[Task brief] The line with "Task: Click the green 添加 button" and each line following it, up to the final line of the data, should be set down exactly; pictures stay out.

[Recorded data]
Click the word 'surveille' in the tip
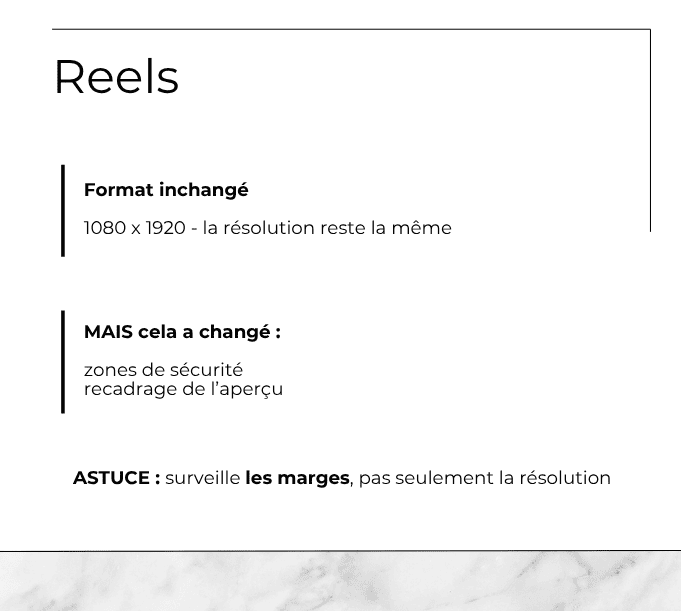This screenshot has width=681, height=611. pos(203,478)
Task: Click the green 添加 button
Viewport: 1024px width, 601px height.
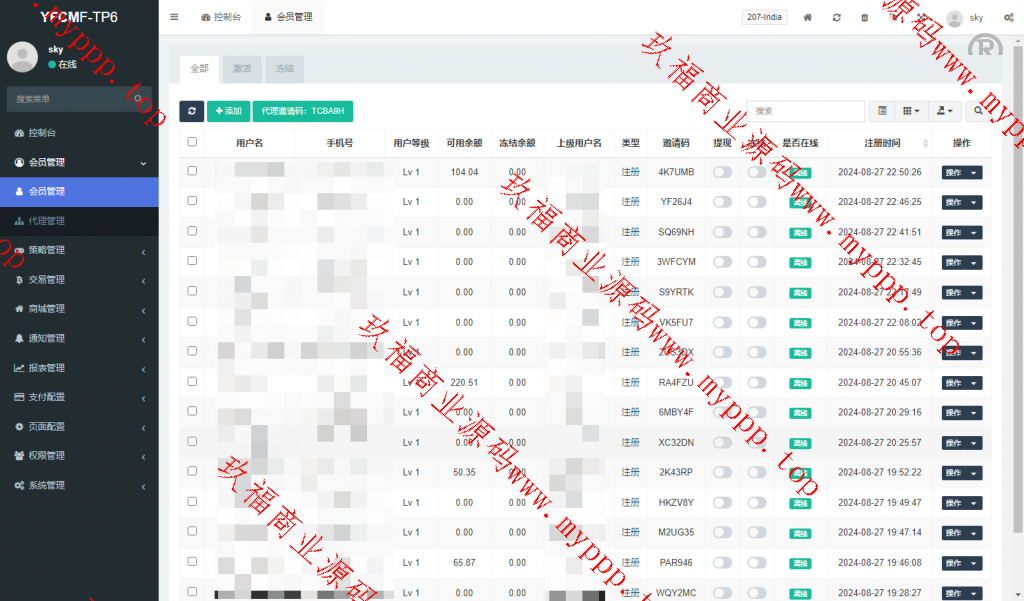Action: 228,111
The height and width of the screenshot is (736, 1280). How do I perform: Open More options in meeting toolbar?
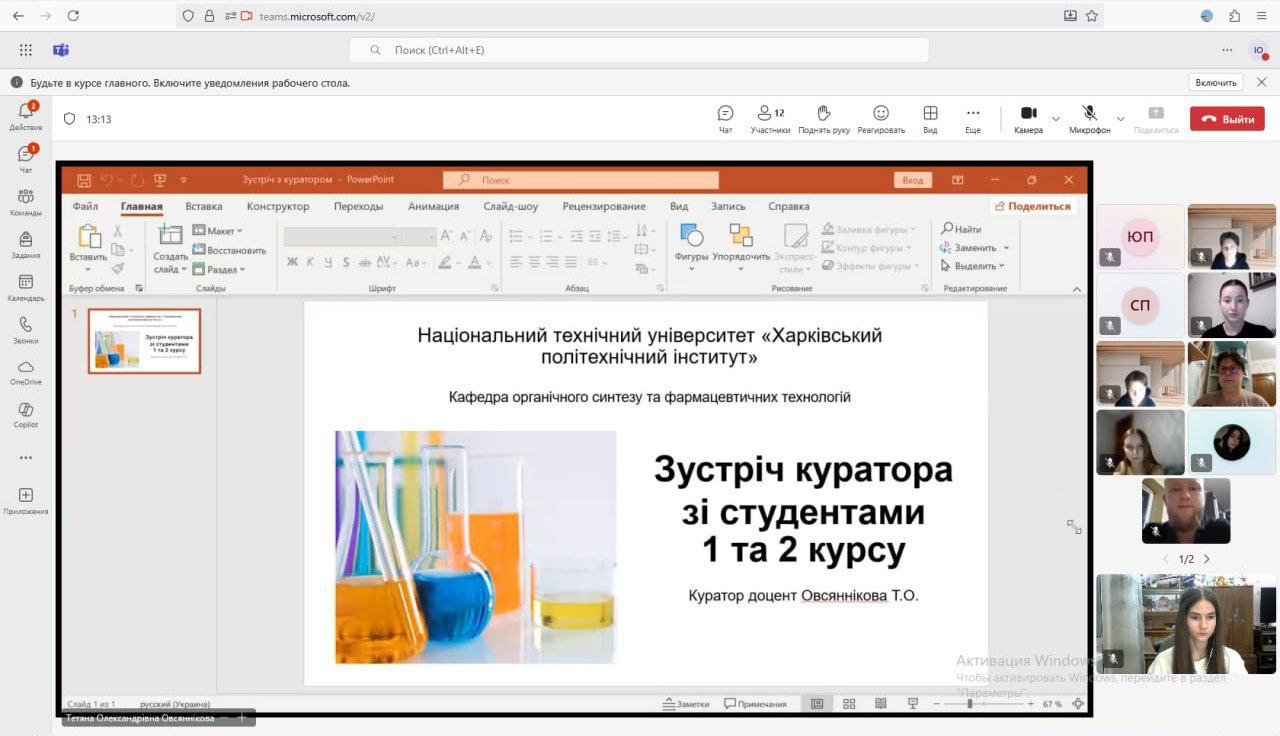tap(972, 119)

[Result of the exercise]
Task: Click the green 添加 button
Viewport: 1024px width, 601px height.
Action: 228,111
The height and width of the screenshot is (736, 1280). How do I perform: Open More options in meeting toolbar?
tap(972, 119)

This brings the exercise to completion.